En son “A Takımı”nın beyazperde uyarlamasına imza atan Joe Carnahan’ın yönettiği “Gri Kurt”, ortalama eleştiriler aldı.
“Ölüm Denizi”
Borcunu cinayetle öde
2008 yapımı başarılı Güney Kore filmi “Ölümcül Takip / The Chaser”ın yönetmeni Na Hong-jin’in yeni filmi “Ölüm Denizi / Hwanghae”, Kuzey Kore, Çin ve Rusya arasında bir bölgede çalışan bir taksiciyi konu ediniyor. Taksici kumar borçlarını silmek için Güney Kore’ye gidip bir adamı öldürmeyi kabul eder. Bu sayede Güney Kore’ye çalışmaya gidip ortadan kaybolan karısını da aramayı planlamaktadır. Ancak işler umduğu gibi gitmez.
Geçen yıl Cannes Film Festivali’nin Belirli Bir Bakış bölümünde izleyiciyle buluşan film, Güney Kore’de gişede büyük bir başarı yakalayarak 1 milyonu aşkın izleyici topladı ve övgüyle karşılandı.
“Ölüm Yolculuğu/Apollo 18”
Ay’da ‘paranormal aktivite’ler
Ölüm Yolculuğu / Apollo 18”, “Blair Cadısı” formülünü uygulayan bir bilimkurgu. Film, Apollo 18 tarafından gizlice yapılmış bir Ay seyahatinin gerçek görüntülerinden kurgulandığını iddia ederek başlıyor. Astronotların Ay’a ayak basmasıyla tuhaf olaylar yaşanmaya başlıyor.

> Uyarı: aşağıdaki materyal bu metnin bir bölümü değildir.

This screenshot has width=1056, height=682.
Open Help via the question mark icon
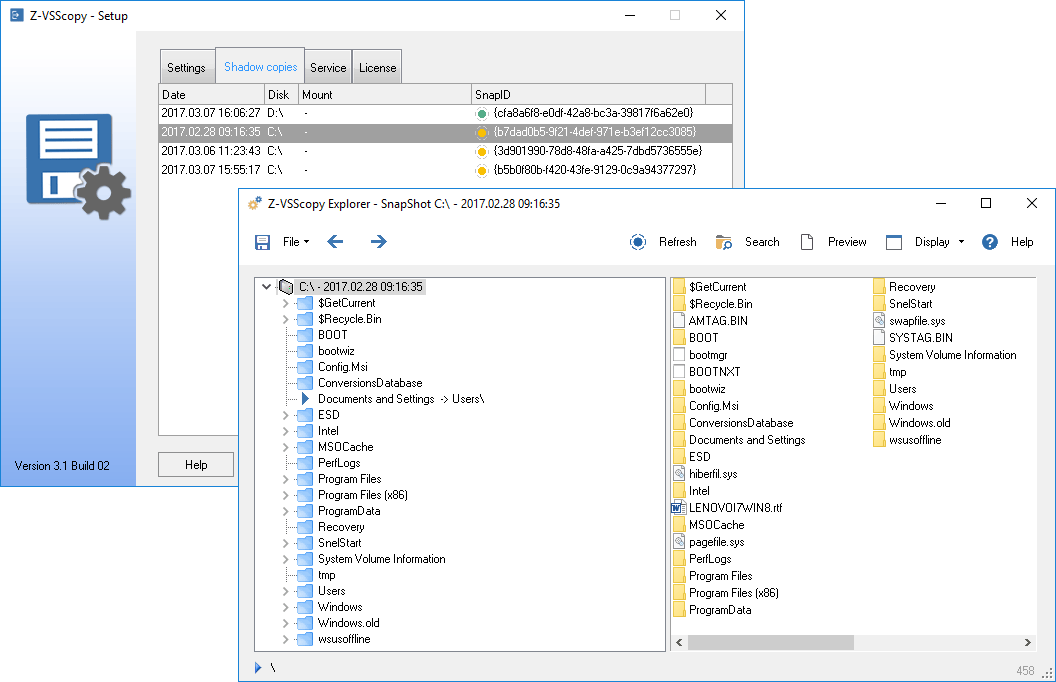990,242
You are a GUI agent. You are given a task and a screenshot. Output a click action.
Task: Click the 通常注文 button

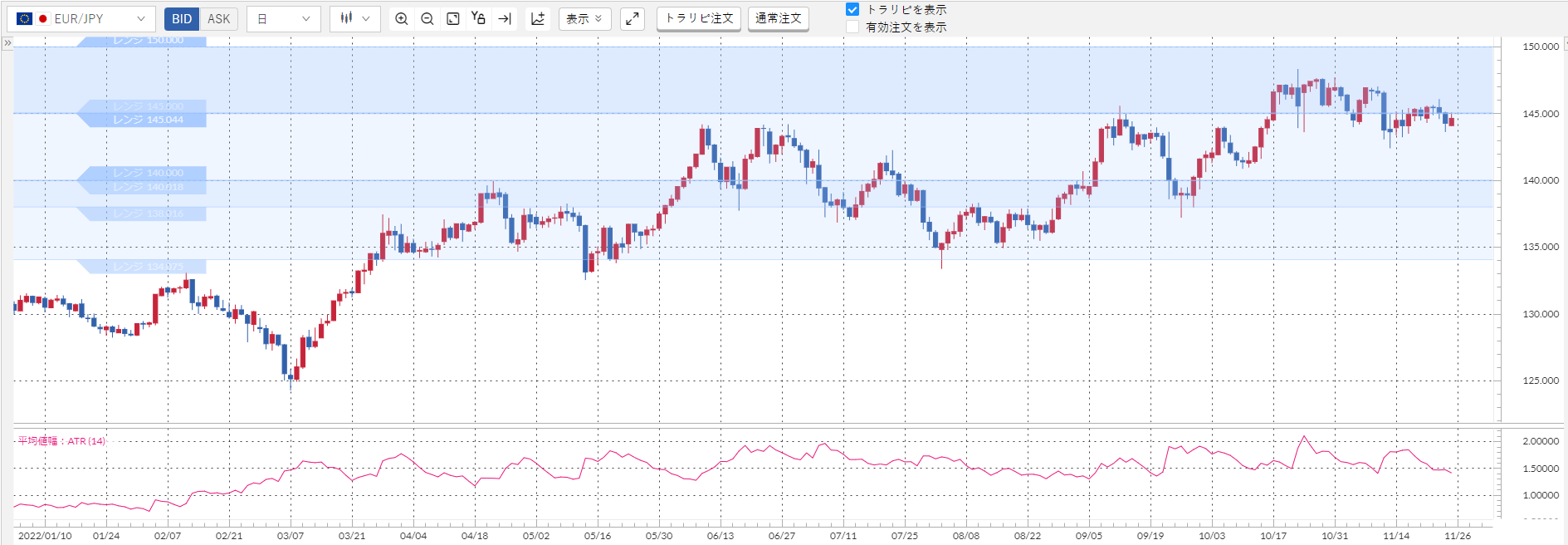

Düşük bütçeli, paranoya soslu film, bilimkurgu ya da bir sinema yapıtı olarak tatmin edici değil. “Blair Cadısı”, “Paranormal Activity” gibi filmlerin gişe başarısından heyecanlanan yapımcıların, formülü bilimkurguya uyarlamasından ibaret.